ACTIVITY STUDIES, GENE CHARACTERIZATION AND MANIPULATION OF β-KETOTHIOLASE OF OIL PALM (Elaeis guineensis Jacq.) MESOCARP

The enzyme beta-ketothiolase plays a major role in isoprenoid metabolism as well as in polyhydroxybutyrate (PHB) biosynthesis. PHB is a member of the polyhydroxyalkanoate (PHA), family of polymers with potential as biodegradable replacements for the current petrochemical plastics used. A coupled assay system for beta-ketothiolase activity in oil palm mesocarp crude extracts was designed and optimized. The highest levels of beta-ketothiolase specific activity were seen in oil palm fruits 8 to 11 weeks after anthesis (WAA) with ripe fruits showing lower activity. A cDNA coding for oil palm (Elaeis guineensis Jacq.) beta-ketothiolase was isolated through RT-PCR and RACE techniques. The longest reading frame encoded a protein of 415 amino acids with a predicted relative molecular weight of 43 217 Da, and considerable similarities to the gene/enzyme in other plant thiolases and, to a lesser extent, prokaryotic thiolases. There is no evidence for the presence of a signal peptide, suggesting that the beta-ketothiolase cDNA encodes a cytosolic protein. Genomic DNA gel blot analysis suggested a small family of beta-ketothiolase isogenes.
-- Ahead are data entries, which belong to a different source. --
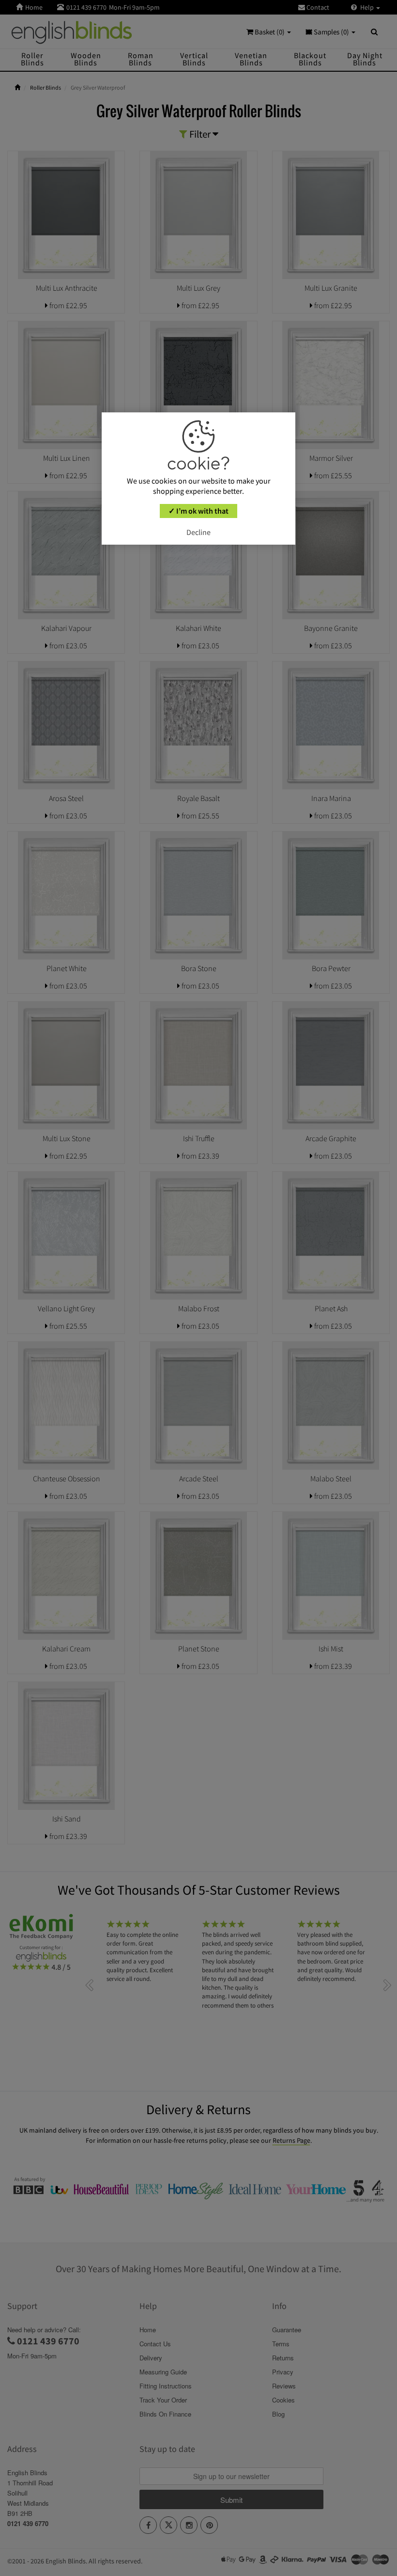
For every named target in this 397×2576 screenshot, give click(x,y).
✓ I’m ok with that (198, 511)
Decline (198, 532)
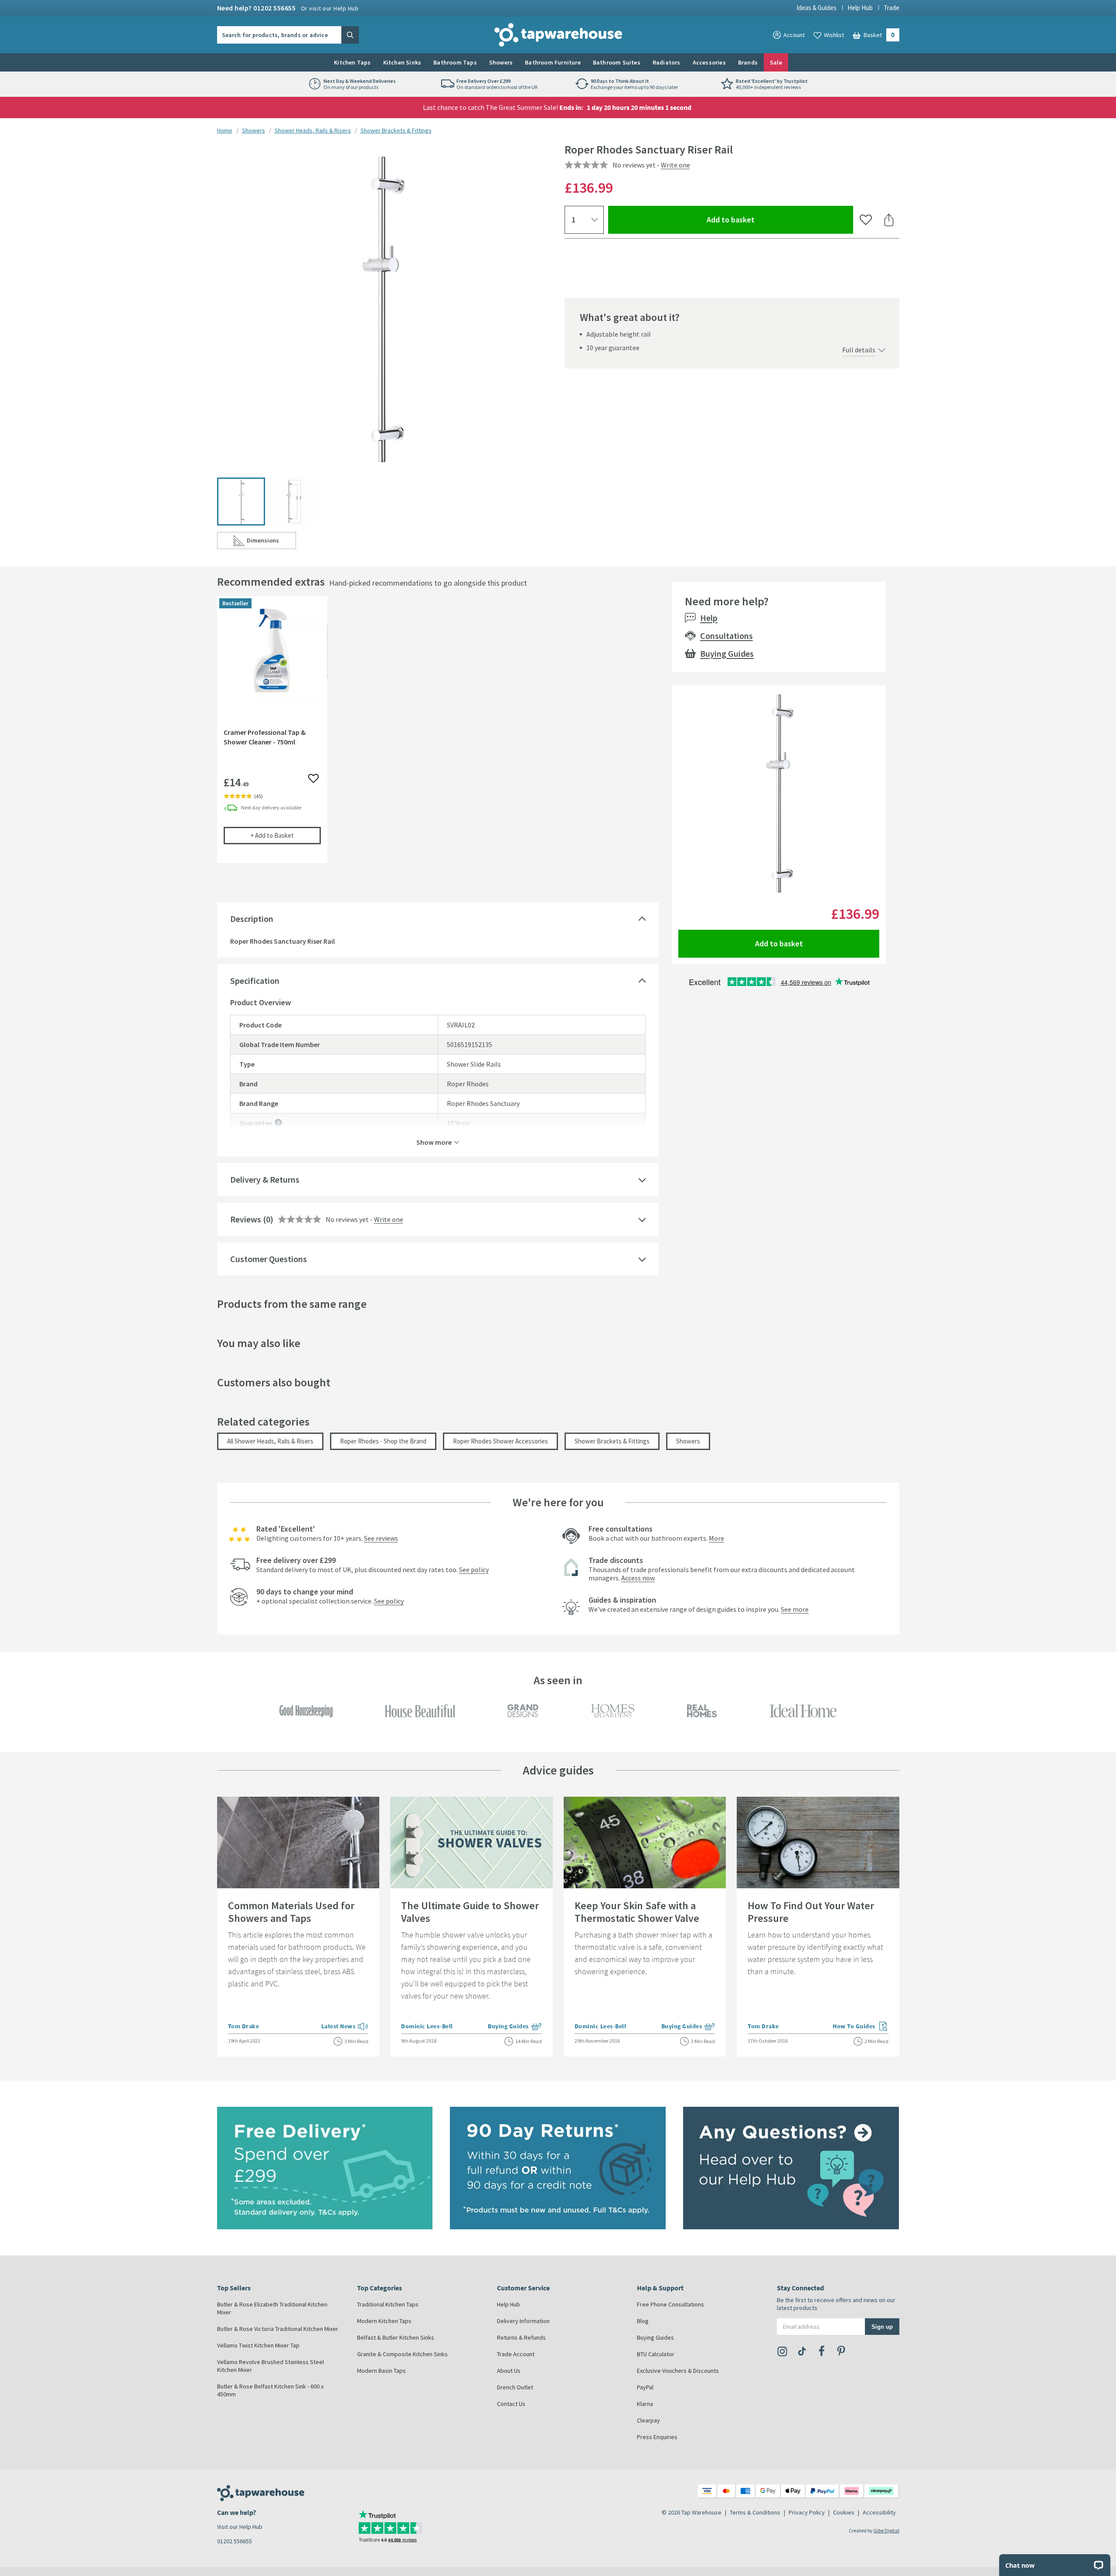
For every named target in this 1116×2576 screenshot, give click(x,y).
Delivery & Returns (264, 1179)
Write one (675, 164)
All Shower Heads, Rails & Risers (270, 1441)
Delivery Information (523, 2321)
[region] (438, 736)
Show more (434, 1142)
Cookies (843, 2512)
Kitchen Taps (352, 62)
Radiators (666, 62)
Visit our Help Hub (239, 2527)
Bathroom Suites (616, 62)
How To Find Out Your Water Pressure (811, 1912)
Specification (254, 980)
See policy (474, 1569)
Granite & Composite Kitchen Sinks (402, 2354)
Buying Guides (727, 653)
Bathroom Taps (455, 62)
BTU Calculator (655, 2354)
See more (795, 1609)
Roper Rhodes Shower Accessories (500, 1441)
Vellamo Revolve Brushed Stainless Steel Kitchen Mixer (270, 2366)
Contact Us (511, 2404)
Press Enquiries (657, 2437)
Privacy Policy (807, 2512)
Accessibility (879, 2512)
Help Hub (860, 7)
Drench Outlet (515, 2387)
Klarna (645, 2404)
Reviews (245, 1219)
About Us (509, 2371)
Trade (891, 7)
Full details (858, 349)
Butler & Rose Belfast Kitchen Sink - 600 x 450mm (270, 2390)
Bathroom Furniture (553, 62)
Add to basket (762, 219)
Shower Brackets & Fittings (396, 130)
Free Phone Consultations (670, 2304)
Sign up (882, 2326)
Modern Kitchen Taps (384, 2321)
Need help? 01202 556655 (288, 7)
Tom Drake (243, 2026)
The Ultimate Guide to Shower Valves (470, 1912)
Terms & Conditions (755, 2512)
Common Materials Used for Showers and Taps (291, 1912)
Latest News (345, 2027)
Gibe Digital (886, 2530)
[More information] (278, 1123)
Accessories (709, 62)
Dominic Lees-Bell (427, 2026)
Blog (643, 2321)
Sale (776, 62)
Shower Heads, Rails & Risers (313, 130)
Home (224, 130)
Northern analysis revealed that beta-ketothiolase in RNA transcripts are present in higher quantities in the riper (13,17,20 WAA) than younger fruits at 6, 8 and 11 WAA, contradicting the biochemical activity profile. This discrepancy may be caused by interfering substances in the oil palm crude extract such as lipids or competition for substrates by other enzymes. Other explanatory factors include genotype dependency, thiolase mRNA transcripts of the same size and post-translational modification. The expression profile obtained in the Northern analysis is in agreement with that of sterol and carotenoid accumulation during fruit ripening. Sequence analysis with biocomputing tools showed that beta-ketothiolase cDNA is relatively lowly expressed in oil palm mesocarp throughout its development. The gene was used in an intervention strategy to substitute for bacterial beta-ketothiolase by redesigning the PHB transformation vector driven by oil palm mesocarp-specific promoter (MSP1), for synthesizing biodegradable plastics in oil palm. The new vector, designated pMS35, was later transformed into oil palm embryogenic calli using the biolistics approach. Currently, Basta-resistant embryogenic calli have been obtained and are undergoing proliferation and regeneration.